Beckett used this bare concept to explore some issues of human values but he seemed most interested in creating an opportunity for an actor to stretch his skills. The play was written for Irish actor Patrick Magee and its original title was simply "Magee’s Monologue." That was in the late 1950s, not long after his best known work, "Waiting for Godot," was written but a decade before he would receive the Nobel Prize in Literature for his work for the stage and in novels.

Hemmingsen occupies the tiny stage of the 85-seat black box facility operated by Arlington County’s Cultural Affairs Division. When the audience enters, he’s already sitting still at a table, staring off into the space in front of him. He captures everyone’s attention not through any action but by physical presence and the lack of action. He doesn’t even blink very often and when he does it is not a quick flick of his eyelids but a slow closing and reopening that takes a long, long time.

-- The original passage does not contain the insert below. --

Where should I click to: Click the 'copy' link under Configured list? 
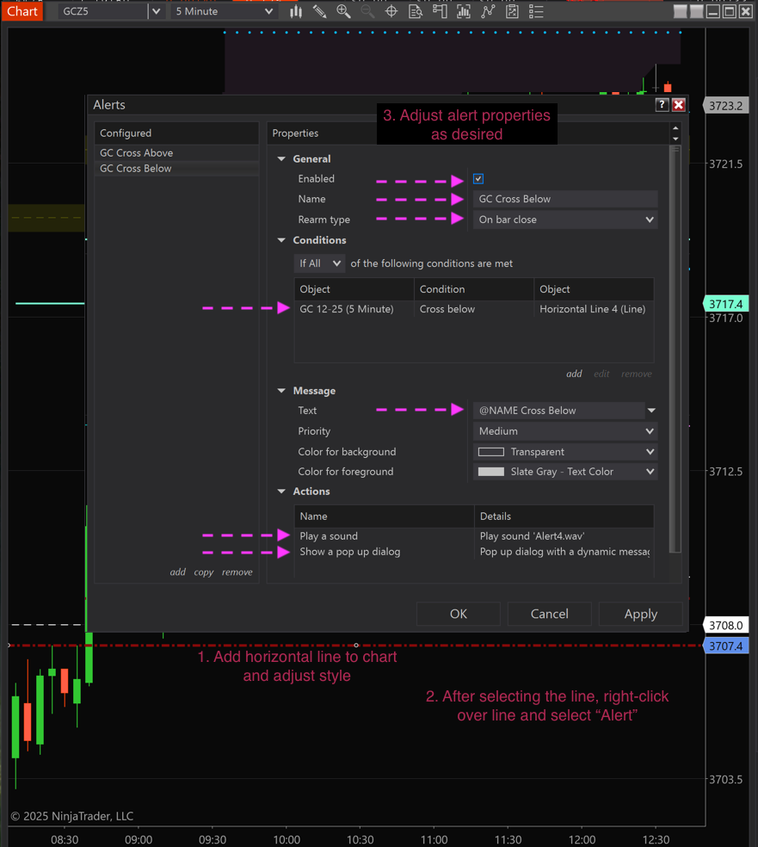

Time is elongated in the world the audience is watching. Hemmingsen’s Krapp doesn’t actually say his first word for over twenty minutes, but the time is not empty. Instead, there are physical events with Hemmingsen setting up the tape machine, selecting a tape to hear and discovering the few objects of the world his memory no longer catalogues (a banana being an object of fascination as if being encountered for the first time).

There are facts and clues revealed in the text – the recorded voice of Krapp from the past and the halting narration by Krapp of the present – and those can be the basis of endless speculation on the way home from the theater. But it is the performance itself that captivates during the 90 minute intermissionless show. "Krapp’s Last Tape" may have begun fifty years ago as "Magee’s Monologue" but, for now, it is "Hemmingsen’s Monologue."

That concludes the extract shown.